4 Reasons Why You Should Always Ask for Feedback from your Clients
On this special day of celebrating love and relationships, I’m sharing an article with four reasons why you should always ask your clients for feedback. And it’s actually more related to Valentine’s Day than you might think!
To illustrate, here is part of an e-mail I got from one of my clients this afternoon (click to enlarge the image):
“It is still very early and as you know gathering feedback is a bit of a challenge in our current set of regulations. But some colleagues pro-actively share their feedback and I just wanted to share one example (below) with you. Other feedback we get verbally goes in the same direction.”
#1 Feedback makes people feel valued 🙏
This feedback came after I delivered a 2-hour long online course together with an account manager, a film crew, an expert and direct input from the client. They are all part of this.
And receiving an email like this makes their contributions feel valued and worthy of their time.
It’s important to realise, though, that this feedback came from an end user – someone who actually followed the course to learn something new. And it’s feedback that’s directly related to the product we delivered, or in other words: the value we delivered.
The feedback from our direct client – the people who funded this project – would make more sense in terms of the collaboration itself.
#2 Feedback helps you improve 🚀
Were we available for questions? Did we deliver on time? Did we communicate well?
These are all questions you could ask in terms of the collaboration with your client. These questions will help you improve.
So what I usually do is: I set up two feedback systems.
In one feedback system I ask feedback directly from the end users. I usually incorporate this into the product, for example with a Google Form.
In the other system I ask for feedback from the client I collaborated with directly. I usually do this through a meeting at the end when we delivered the project and the first couple of feedback forms by end users were submitted.
I don’t just ask for feedback at the end of a project though. I try to ask for it throughout each project to make feedback loops as short as possible. I aim to learn as much as I can before the final project is delivered and we can’t do much to change the final result.
#3 Feedback creates a positive image 😇
Now, I think there is a limit to the amount of feedback you should ask. Probably a subtle “is there something we can do to improve our collaboration” at the end of a meeting in the middle of your project is good enough.
But even that subtle question can change the way people think about you.
After all, asking for feedback puts you in a vulnerable position. It may be good or bad. And because it might be bad, a lot of people don’t dare to ask. Though, it’s not the feedback itself that matters, is it?

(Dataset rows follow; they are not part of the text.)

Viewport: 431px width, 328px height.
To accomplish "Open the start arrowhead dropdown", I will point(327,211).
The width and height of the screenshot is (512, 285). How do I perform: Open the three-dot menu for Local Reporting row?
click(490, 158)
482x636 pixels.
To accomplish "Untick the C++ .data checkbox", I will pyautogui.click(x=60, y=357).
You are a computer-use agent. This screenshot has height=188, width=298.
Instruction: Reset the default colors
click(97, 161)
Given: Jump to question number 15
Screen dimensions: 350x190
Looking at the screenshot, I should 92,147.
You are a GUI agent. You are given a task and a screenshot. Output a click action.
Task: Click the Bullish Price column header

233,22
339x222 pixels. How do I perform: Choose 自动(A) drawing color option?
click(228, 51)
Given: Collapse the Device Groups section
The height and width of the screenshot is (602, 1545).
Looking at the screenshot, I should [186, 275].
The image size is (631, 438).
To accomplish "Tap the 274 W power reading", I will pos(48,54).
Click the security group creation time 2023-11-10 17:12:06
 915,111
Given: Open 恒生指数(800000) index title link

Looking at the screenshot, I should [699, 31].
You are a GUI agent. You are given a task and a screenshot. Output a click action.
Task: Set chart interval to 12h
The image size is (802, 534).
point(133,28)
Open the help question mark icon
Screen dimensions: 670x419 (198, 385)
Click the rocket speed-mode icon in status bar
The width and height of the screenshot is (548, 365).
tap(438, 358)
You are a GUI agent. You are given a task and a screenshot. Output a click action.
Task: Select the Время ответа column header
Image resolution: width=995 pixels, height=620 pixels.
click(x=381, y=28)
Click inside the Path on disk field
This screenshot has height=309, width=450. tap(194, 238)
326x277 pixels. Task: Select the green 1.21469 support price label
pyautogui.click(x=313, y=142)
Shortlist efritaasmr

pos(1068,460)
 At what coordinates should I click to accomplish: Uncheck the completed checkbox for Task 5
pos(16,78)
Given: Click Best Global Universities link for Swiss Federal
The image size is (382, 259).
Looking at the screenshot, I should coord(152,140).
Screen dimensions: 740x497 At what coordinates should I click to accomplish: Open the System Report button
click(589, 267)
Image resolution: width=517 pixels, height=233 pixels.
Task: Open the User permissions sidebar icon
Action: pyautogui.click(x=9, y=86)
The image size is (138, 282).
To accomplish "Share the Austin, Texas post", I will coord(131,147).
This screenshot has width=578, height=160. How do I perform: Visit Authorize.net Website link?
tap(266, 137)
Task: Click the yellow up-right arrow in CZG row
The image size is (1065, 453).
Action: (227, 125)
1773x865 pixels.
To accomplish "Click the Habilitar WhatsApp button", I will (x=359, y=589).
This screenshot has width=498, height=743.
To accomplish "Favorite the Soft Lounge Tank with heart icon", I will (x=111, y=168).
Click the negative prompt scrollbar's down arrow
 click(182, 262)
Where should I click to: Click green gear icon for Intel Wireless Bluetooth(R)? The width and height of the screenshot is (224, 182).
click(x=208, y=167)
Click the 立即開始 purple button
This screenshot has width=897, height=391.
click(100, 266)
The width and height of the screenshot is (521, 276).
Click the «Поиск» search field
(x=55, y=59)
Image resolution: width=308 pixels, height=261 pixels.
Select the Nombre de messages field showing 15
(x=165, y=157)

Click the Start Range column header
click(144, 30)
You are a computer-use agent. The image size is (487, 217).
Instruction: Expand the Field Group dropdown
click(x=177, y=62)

What matters is what you do with it.
And if your client sees that you’re willing to do what’s in your power to try and improve the value of whatever you’re delivering… they probably like that. They probably even would want to work with you again.
#4 Feedback makes clients come back 👋
I’ve seen many entrepreneurs that underestimate the value of returning clients.
They are sharing stuff on social media like crazy and they are reaching out to people they don’t know. What a lot of us could do a lot better, I think, is to focus more on the clients that we already had. People we know. People we have a relationship with already.
What better way to do that than by asking for feedback?
I often schedule what I call “a check-in meeting” 3 to 6 months after delivering a project. I schedule this during the “feedback meeting” at the end of the project, which I mentioned earlier. It makes planning a whole lot easier. During this meeting we discuss the feedback from end users and any changes that we may need to do to improve the product.
And that’s how the step to a follow-up project is easily made.
Dare to ask 💪
I hope this article helped you see why to ask for feedback from your clients and that it’s not as scary as it may seem.
I also urge you to periodically improve your way of asking for feedback, to make the feedback itself as valuable and as unbiased as possible.
What asking for feedback really does is that it helps you get into a mindset of continuous improvement, which makes you and your skills more and more valuable.
And sometimes, it may even lead to a similar heartwarming moment that I had on this Valentine’s Day.